**Article:**
--- --- ---

Here is an update on the AMS-IMS-SIAM Joint Summer Research Conference on
Adaptive Selection of Models and Statistical Procedures, held on the campus
of Mount Holyoke College in South Hadley, Massachusetts on Sunday, June 23
through Thursday, June 27, 1996.
..........
Principal Invited Speakers Organizers
Lucien Birge Andrew Barron barron@stat.yale.edu
Leo Breiman Peter Bickel
Raphy Coifman David Donoho
Ron Devore Iain Johnstone
Niels Keiding
Dan McFadden
Dominique Picard
Aad van der Vaart
Vladimir Vapnik
Grace Wahba
..........
..........
______________________________________________________________________
ADAPTIVE SELECTION OF MODELS AND STATISTICAL PROCEDURES
Andrew Barron (Yale University), chair
Peter Bickel (University of California, Berkeley), co-chair Iain Johnstone
(Stanford University), co-chair David Donoho (Stanford Univ. and Univ.
California, Berkeley)
In recent decades scientific development has been accompanied by an
exponential increase in the volume and complexity of data of all sorts and
in the speed of computation and the potential complexity of methods of
analysis. In response the goal of statisticians (and other scientists) is
seen more and more clearly to be to obtain descriptions which are
parsimonious and accurate, with good predictive power.
By parsimony we mean descriptions in terms of a few familiar components in
which variables are linked to a response by a simple mechanism. The
accuracy we refer to is in the identification of the components and the
estimation of the parameters linking the variables to a prediction. By
predictive power we mean that the model fitted both is not too parsimonious
(has small bias) and is accurate (has small variance).
Both in statistics and related fields such as signal processing, machine
learning, and information theory the focus has been more and more on
accurately selecting and fitting parsimonious models from ever larger
families of such models. The more complex the data the more potential ways
there are of describing them. There has been a huge range of statistical
approaches. The small number of parameters model of classical statistics
has been extended to semiparametric modelling particularly in biostatistics
and econometrics. These models are reasonably parsimonious, accurately
estimated, and theoretically well understood, but as with the classical
parametric models they may have little predictive power.
Other approachs have come out of nonparametric modelling and curve
estimation in statistics and the recently growing neural network field. A
pragmatic and to some extent applications oriented point of view here has
given rise to a variety of computer intensive methods. The resulting
procedures are often observed to have good predictive power, but are not
necessarily parsimonious, and their action may not be easy to understand.

--- --- ---

**What to work on:**
1 - According to the conference announcement, where was the conference held?
2 - The conference announcement names several fields related to statistics. List all of them.

--- --- ---

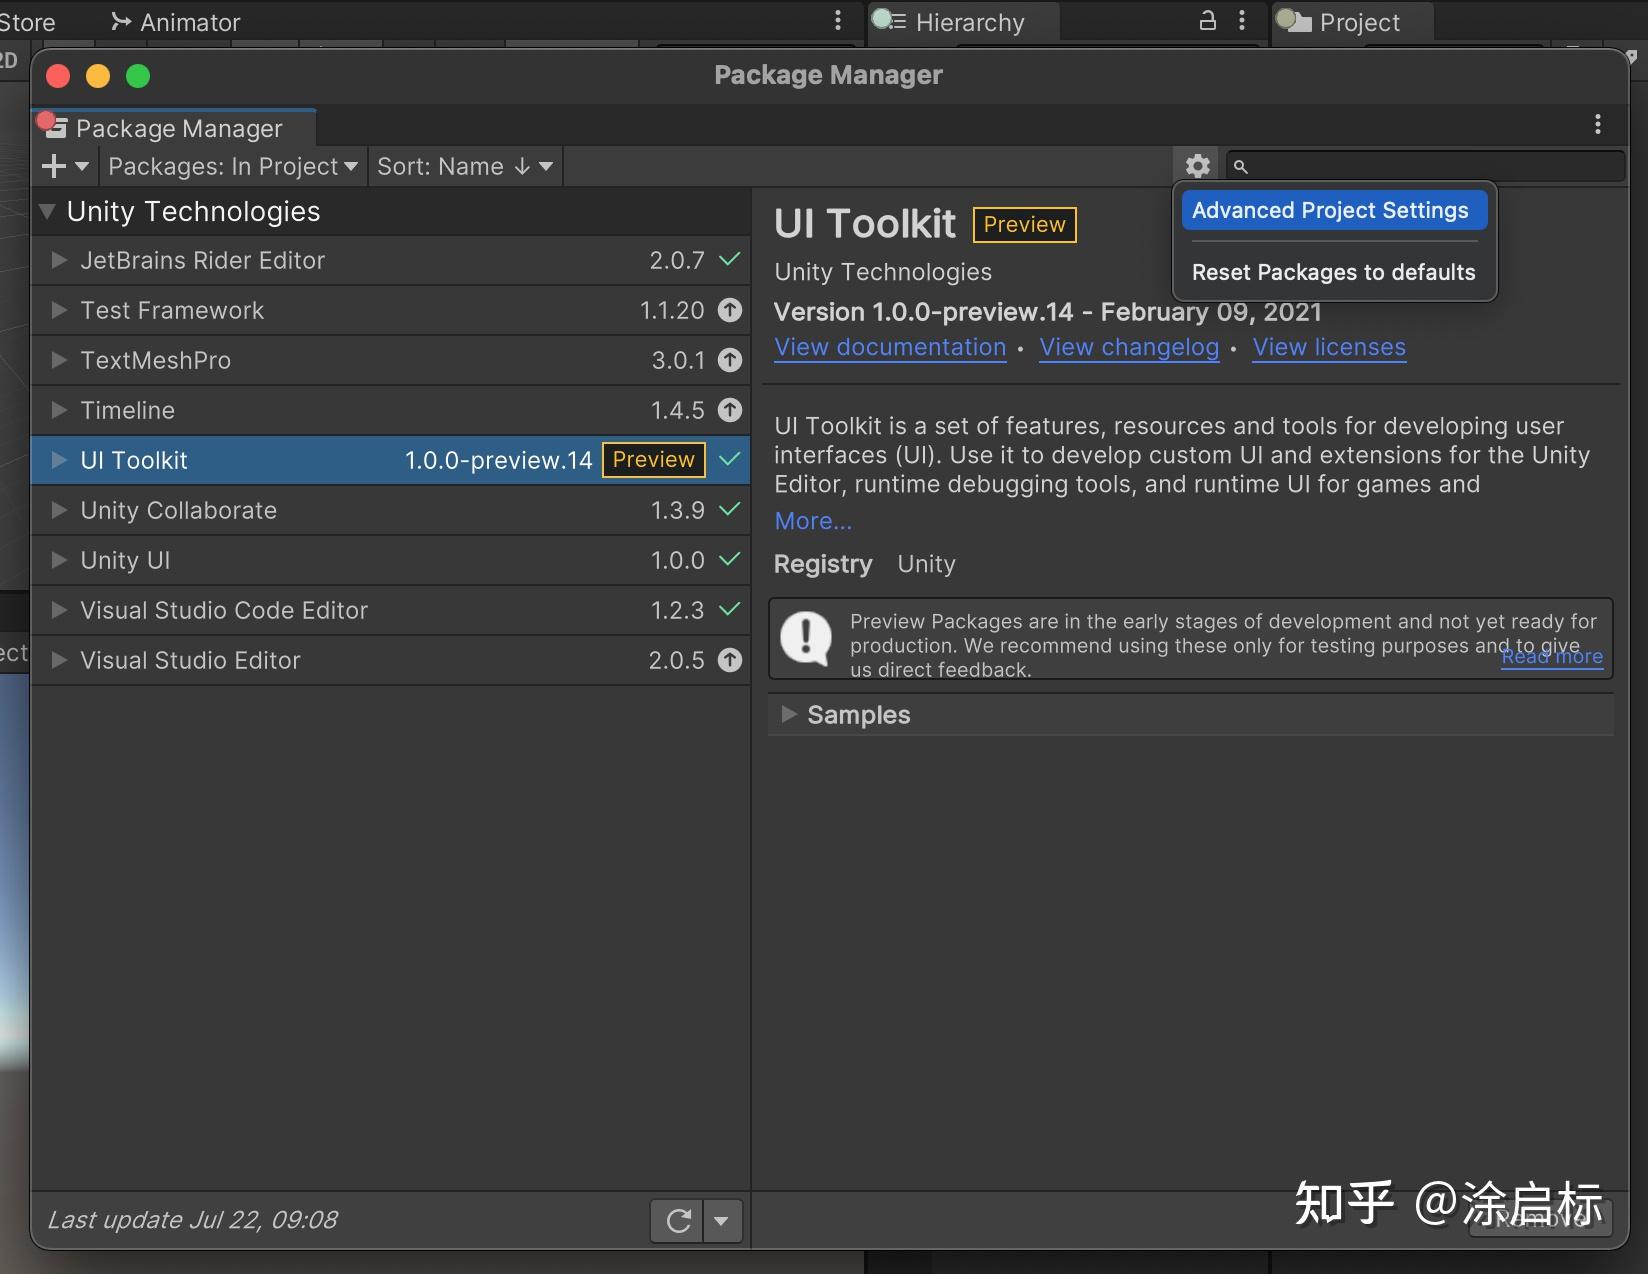Click the Visual Studio Editor update icon
This screenshot has width=1648, height=1274.
[731, 660]
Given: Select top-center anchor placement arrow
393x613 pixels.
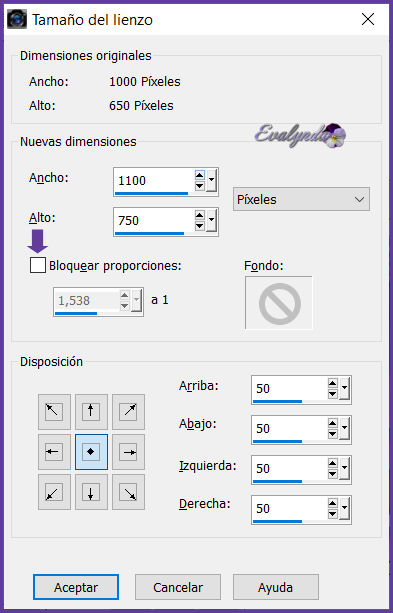Looking at the screenshot, I should [x=91, y=412].
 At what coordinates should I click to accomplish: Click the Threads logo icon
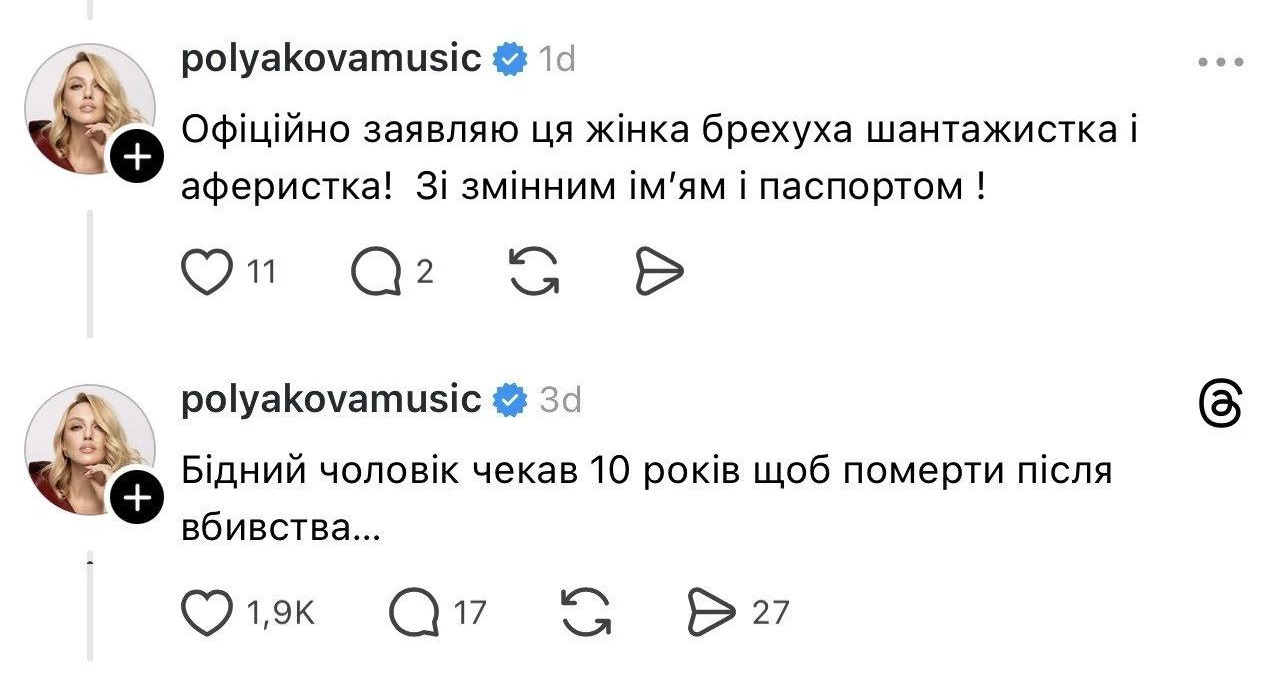click(x=1220, y=406)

--- --- ---

**Results:**
1 - On the campus of Mount Holyoke College in South Hadley, Massachusetts.

2 - Signal processing, machine learning, and information theory.